**REQUIRED ACTION:** Extract precisely the lines that run from the line containing "Collapse the left navigation panel" to the end of the records below, with both ends included and pictures omitted.

[Stored records]
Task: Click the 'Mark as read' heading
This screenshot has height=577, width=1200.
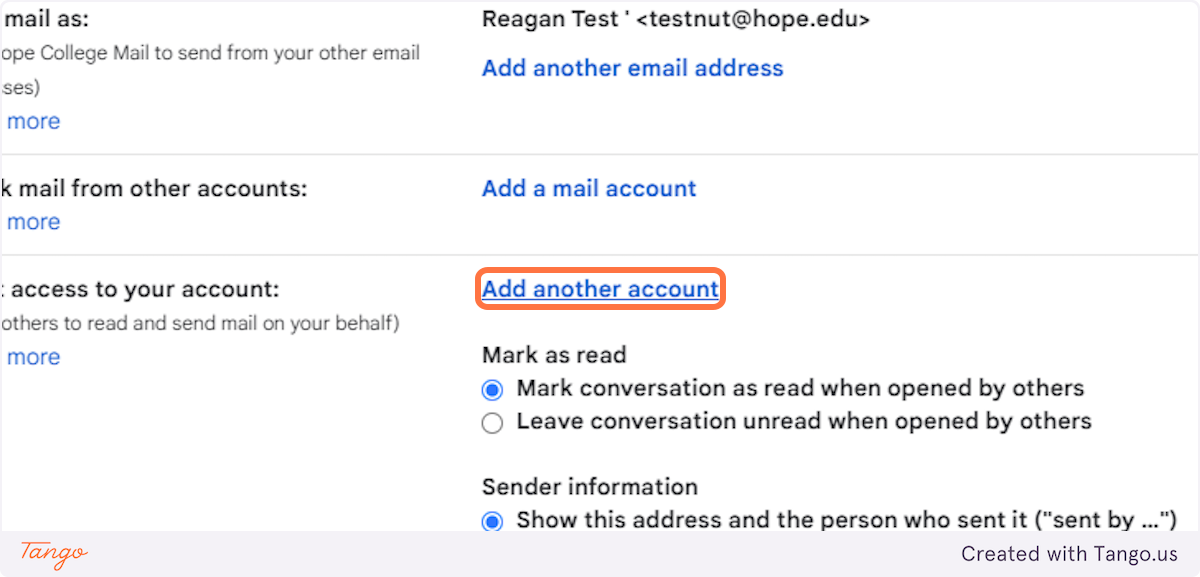Action: pos(554,355)
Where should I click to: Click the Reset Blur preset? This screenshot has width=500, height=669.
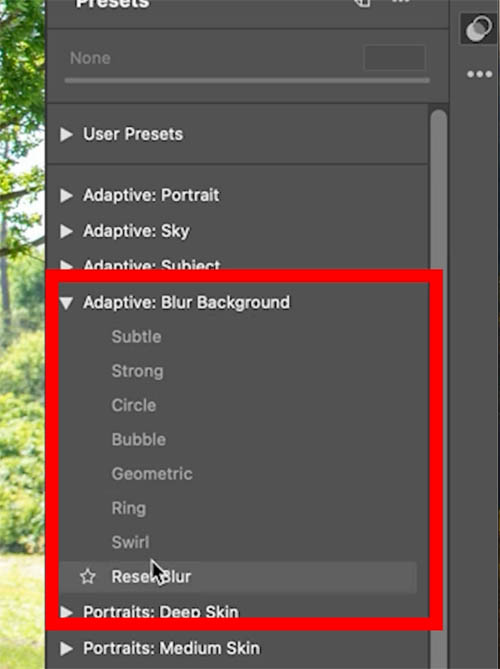[238, 577]
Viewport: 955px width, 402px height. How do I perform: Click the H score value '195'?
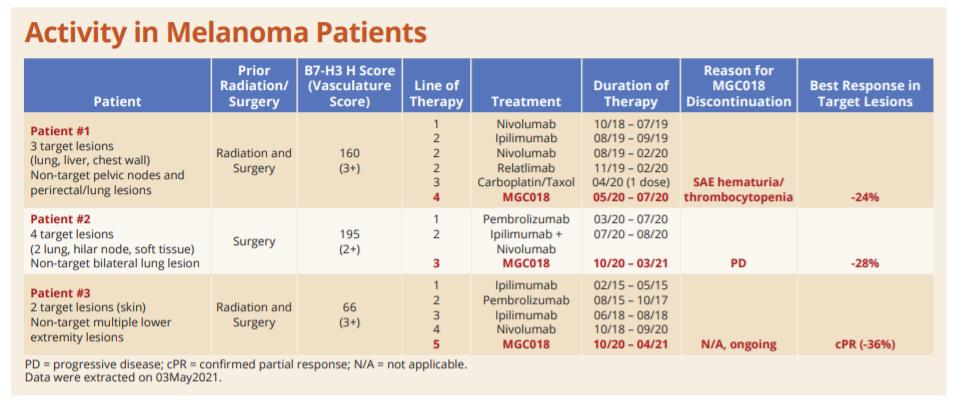click(x=349, y=234)
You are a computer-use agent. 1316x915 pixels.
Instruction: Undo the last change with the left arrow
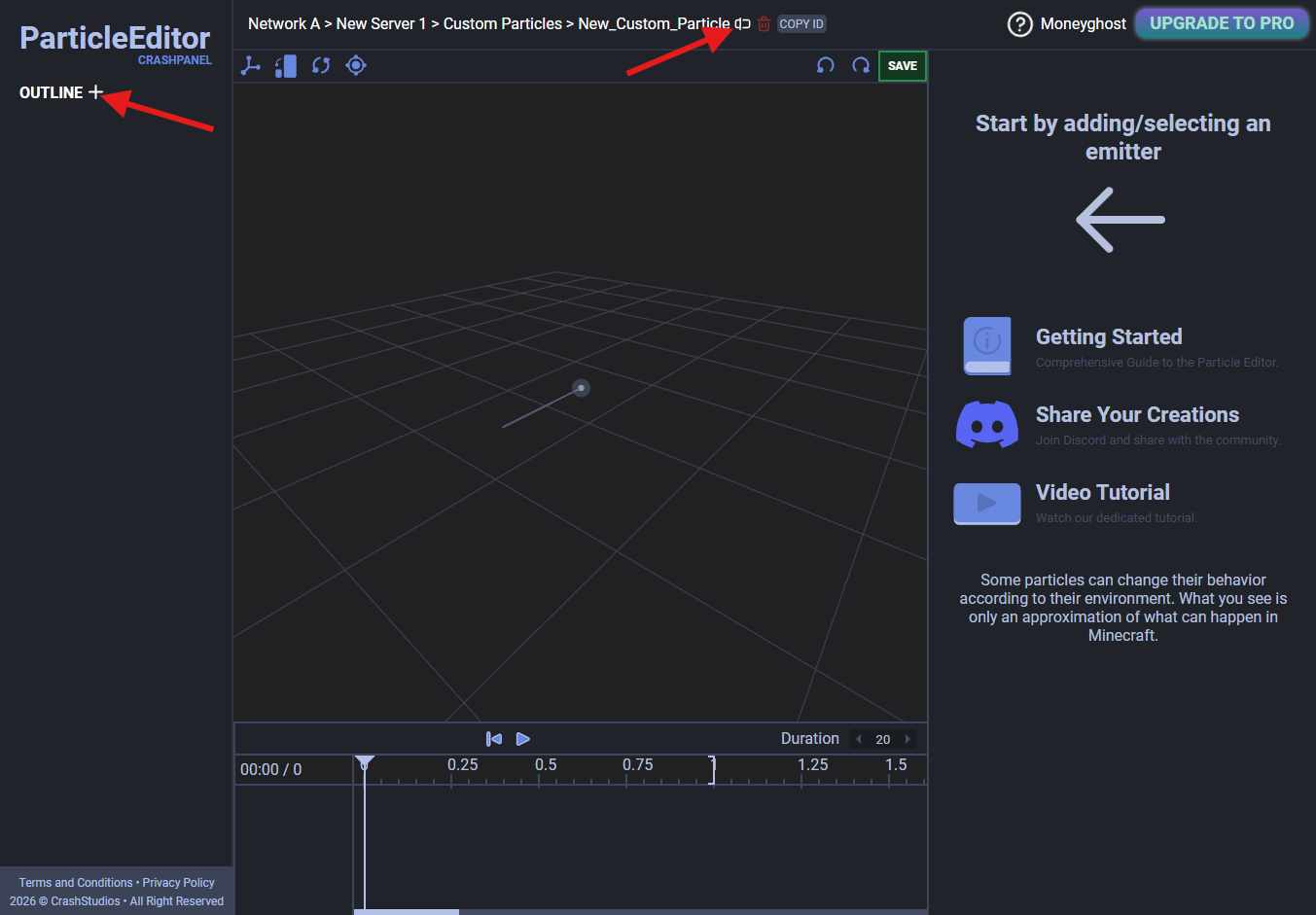(826, 66)
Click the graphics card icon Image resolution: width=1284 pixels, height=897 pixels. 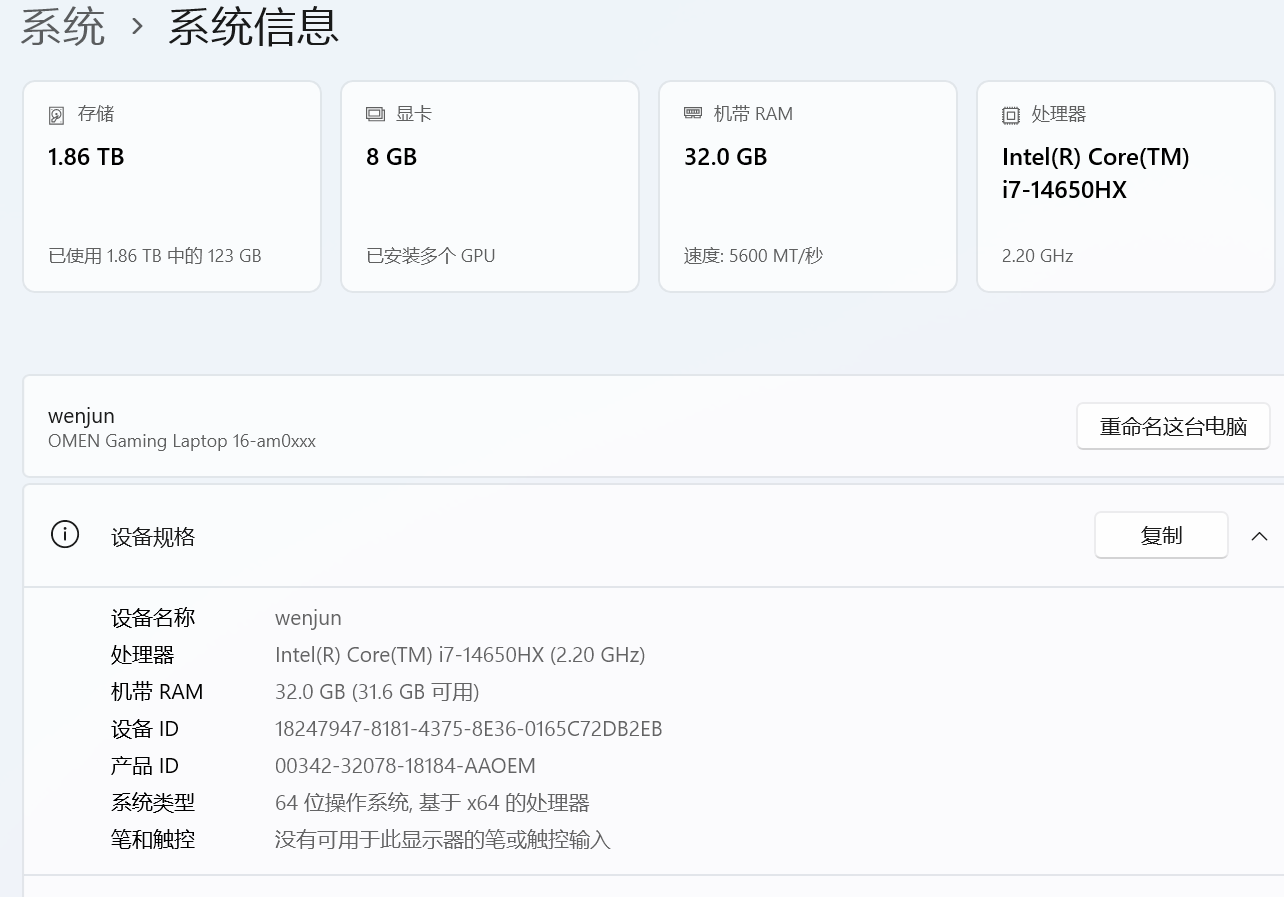tap(375, 115)
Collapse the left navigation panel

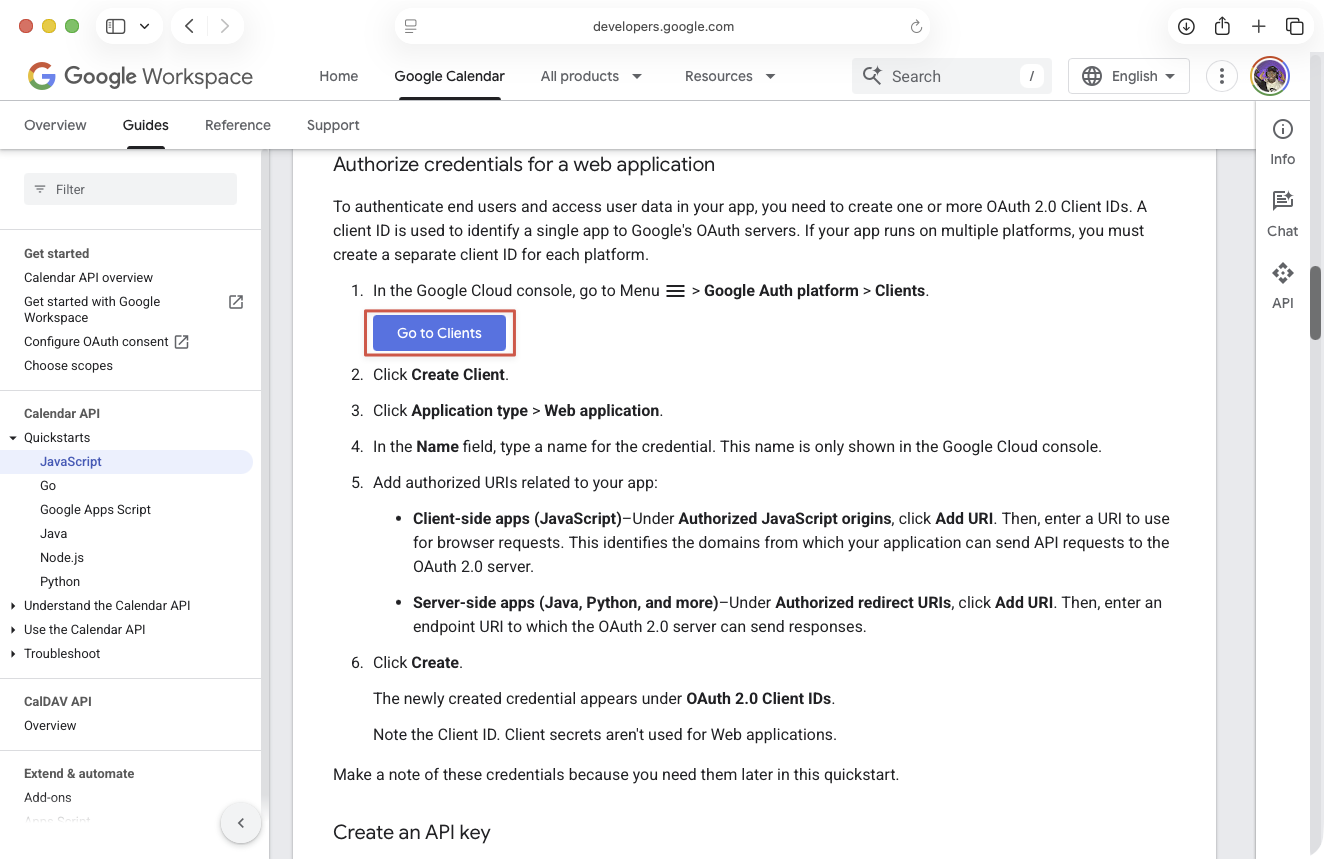(240, 823)
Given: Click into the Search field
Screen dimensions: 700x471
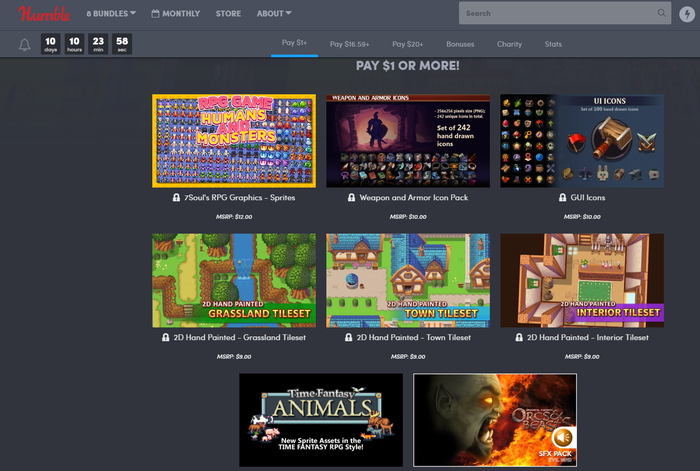Looking at the screenshot, I should click(x=555, y=14).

**EXERCISE RESULT:**
Collapse the left navigation panel

(240, 823)
Given: Click into the Search field
Screen dimensions: 700x471
Looking at the screenshot, I should click(x=555, y=14).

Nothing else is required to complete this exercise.